**Task:** Rewrite the rows below, replacing every "Instruction" with "Goal" and leaving everything else unchanged.

•••

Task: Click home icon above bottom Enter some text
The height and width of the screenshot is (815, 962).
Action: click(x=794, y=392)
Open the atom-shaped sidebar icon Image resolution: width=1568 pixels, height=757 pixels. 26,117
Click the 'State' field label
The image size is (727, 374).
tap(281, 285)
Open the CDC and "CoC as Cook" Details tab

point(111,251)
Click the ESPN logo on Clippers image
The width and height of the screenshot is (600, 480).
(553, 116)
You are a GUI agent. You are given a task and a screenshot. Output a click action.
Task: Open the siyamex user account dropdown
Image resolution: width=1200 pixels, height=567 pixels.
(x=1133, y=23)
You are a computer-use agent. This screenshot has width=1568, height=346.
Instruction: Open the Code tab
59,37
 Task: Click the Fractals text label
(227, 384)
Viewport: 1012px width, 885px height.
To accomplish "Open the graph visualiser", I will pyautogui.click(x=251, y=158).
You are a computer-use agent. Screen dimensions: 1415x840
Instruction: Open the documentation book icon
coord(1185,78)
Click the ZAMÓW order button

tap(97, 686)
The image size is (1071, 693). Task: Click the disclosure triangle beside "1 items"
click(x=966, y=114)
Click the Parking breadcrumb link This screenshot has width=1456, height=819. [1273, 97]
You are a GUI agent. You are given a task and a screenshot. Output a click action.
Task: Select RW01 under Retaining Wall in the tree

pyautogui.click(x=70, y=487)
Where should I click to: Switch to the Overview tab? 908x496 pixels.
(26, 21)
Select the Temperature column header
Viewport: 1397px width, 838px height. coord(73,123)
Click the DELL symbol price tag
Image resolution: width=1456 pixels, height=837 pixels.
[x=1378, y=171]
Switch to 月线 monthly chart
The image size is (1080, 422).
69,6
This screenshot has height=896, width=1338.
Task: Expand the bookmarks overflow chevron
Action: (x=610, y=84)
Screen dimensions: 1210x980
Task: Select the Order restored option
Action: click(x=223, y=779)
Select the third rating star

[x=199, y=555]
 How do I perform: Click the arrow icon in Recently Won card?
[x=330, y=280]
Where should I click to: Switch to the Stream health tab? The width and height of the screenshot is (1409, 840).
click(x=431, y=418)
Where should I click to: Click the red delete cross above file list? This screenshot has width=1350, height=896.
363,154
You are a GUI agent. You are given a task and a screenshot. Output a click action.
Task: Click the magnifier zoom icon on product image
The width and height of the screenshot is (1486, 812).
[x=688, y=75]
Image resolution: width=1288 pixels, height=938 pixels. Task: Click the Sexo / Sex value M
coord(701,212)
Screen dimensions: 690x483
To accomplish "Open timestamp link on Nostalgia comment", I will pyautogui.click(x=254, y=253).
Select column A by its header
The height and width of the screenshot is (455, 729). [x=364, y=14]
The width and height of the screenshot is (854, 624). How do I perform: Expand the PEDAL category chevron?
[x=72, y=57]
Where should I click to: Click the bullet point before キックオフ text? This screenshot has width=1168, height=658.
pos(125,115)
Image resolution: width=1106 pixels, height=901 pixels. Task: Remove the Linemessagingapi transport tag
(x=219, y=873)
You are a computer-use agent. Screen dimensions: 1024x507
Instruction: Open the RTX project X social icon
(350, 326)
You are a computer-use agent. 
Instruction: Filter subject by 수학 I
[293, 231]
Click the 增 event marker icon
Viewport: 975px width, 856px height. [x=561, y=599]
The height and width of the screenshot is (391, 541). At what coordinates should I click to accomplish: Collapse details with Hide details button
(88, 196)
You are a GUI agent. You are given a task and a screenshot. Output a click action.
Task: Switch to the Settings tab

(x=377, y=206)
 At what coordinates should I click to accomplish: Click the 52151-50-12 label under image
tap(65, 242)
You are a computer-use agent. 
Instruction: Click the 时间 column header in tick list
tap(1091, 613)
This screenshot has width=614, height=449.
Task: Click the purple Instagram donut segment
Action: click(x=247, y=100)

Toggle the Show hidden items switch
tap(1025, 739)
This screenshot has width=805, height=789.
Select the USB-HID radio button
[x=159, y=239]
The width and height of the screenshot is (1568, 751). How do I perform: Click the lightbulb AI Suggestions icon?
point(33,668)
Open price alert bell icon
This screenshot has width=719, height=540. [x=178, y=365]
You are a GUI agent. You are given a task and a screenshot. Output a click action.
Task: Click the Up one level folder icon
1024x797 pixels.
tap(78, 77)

•••

**Task solution:**
Task: Click home icon above bottom Enter some text
The height and width of the screenshot is (815, 962).
Action: click(x=794, y=392)
Open the atom-shaped sidebar icon Image resolution: width=1568 pixels, height=757 pixels. 26,117
Click the 'State' field label
The image size is (727, 374).
tap(281, 285)
Open the CDC and "CoC as Cook" Details tab

point(111,251)
Click the ESPN logo on Clippers image
The width and height of the screenshot is (600, 480).
(553, 116)
You are a GUI agent. You are given a task and a screenshot. Output a click action.
Task: Open the siyamex user account dropdown
Image resolution: width=1200 pixels, height=567 pixels.
(x=1133, y=23)
You are a computer-use agent. This screenshot has width=1568, height=346.
Goal: Open the Code tab
59,37
 Task: Click the Fractals text label
(227, 384)
Viewport: 1012px width, 885px height.
To accomplish "Open the graph visualiser", I will pyautogui.click(x=251, y=158).
You are a computer-use agent. Screen dimensions: 1415x840
Goal: Open the documentation book icon
coord(1185,78)
Click the ZAMÓW order button

tap(97, 686)
The image size is (1071, 693). Task: Click the disclosure triangle beside "1 items"
click(x=966, y=114)
Click the Parking breadcrumb link This screenshot has width=1456, height=819. [1273, 97]
You are a GUI agent. You are given a task and a screenshot. Output a click action.
Task: Select RW01 under Retaining Wall in the tree

pyautogui.click(x=70, y=487)
Where should I click to: Switch to the Overview tab? 908x496 pixels.
(26, 21)
Select the Temperature column header
Viewport: 1397px width, 838px height. coord(73,123)
Click the DELL symbol price tag
Image resolution: width=1456 pixels, height=837 pixels.
[x=1378, y=171]
Switch to 月线 monthly chart
The image size is (1080, 422).
69,6
This screenshot has height=896, width=1338.
Task: Expand the bookmarks overflow chevron
Action: (x=610, y=84)
Screen dimensions: 1210x980
Task: Select the Order restored option
Action: click(x=223, y=779)
Select the third rating star

[x=199, y=555]
 How do I perform: Click the arrow icon in Recently Won card?
[x=330, y=280]
Where should I click to: Switch to the Stream health tab? The width and height of the screenshot is (1409, 840).
click(x=431, y=418)
Where should I click to: Click the red delete cross above file list? This screenshot has width=1350, height=896.
363,154
You are a GUI agent. You are given a task and a screenshot. Output a click action.
Task: Click the magnifier zoom icon on product image
The width and height of the screenshot is (1486, 812).
[x=688, y=75]
Image resolution: width=1288 pixels, height=938 pixels. Task: Click the Sexo / Sex value M
coord(701,212)
Screen dimensions: 690x483
To accomplish "Open timestamp link on Nostalgia comment", I will pyautogui.click(x=254, y=253).
Select column A by its header
The height and width of the screenshot is (455, 729). [x=364, y=14]
The width and height of the screenshot is (854, 624). How do I perform: Expand the PEDAL category chevron?
[x=72, y=57]
Where should I click to: Click the bullet point before キックオフ text? This screenshot has width=1168, height=658.
pos(125,115)
Image resolution: width=1106 pixels, height=901 pixels. Task: Remove the Linemessagingapi transport tag
(x=219, y=873)
You are a computer-use agent. Screen dimensions: 1024x507
Goal: Open the RTX project X social icon
(350, 326)
You are a computer-use agent. 
Goal: Filter subject by 수학 I
[293, 231]
Click the 增 event marker icon
Viewport: 975px width, 856px height. [x=561, y=599]
The height and width of the screenshot is (391, 541). At what coordinates should I click to accomplish: Collapse details with Hide details button
(88, 196)
You are a GUI agent. You are given a task and a screenshot. Output a click action.
Task: Switch to the Settings tab

(x=377, y=206)
 At what coordinates should I click to accomplish: Click the 52151-50-12 label under image
tap(65, 242)
You are a computer-use agent. 
Goal: Click the 时间 column header in tick list
tap(1091, 613)
This screenshot has width=614, height=449.
Task: Click the purple Instagram donut segment
Action: click(x=247, y=100)

Toggle the Show hidden items switch
tap(1025, 739)
This screenshot has width=805, height=789.
Select the USB-HID radio button
[x=159, y=239]
The width and height of the screenshot is (1568, 751). How do I perform: Click the lightbulb AI Suggestions icon?
point(33,668)
Open price alert bell icon
This screenshot has width=719, height=540. [x=178, y=365]
You are a GUI agent. You are given a task and a screenshot. Output a click action.
Task: Click the Up one level folder icon
1024x797 pixels.
tap(78, 77)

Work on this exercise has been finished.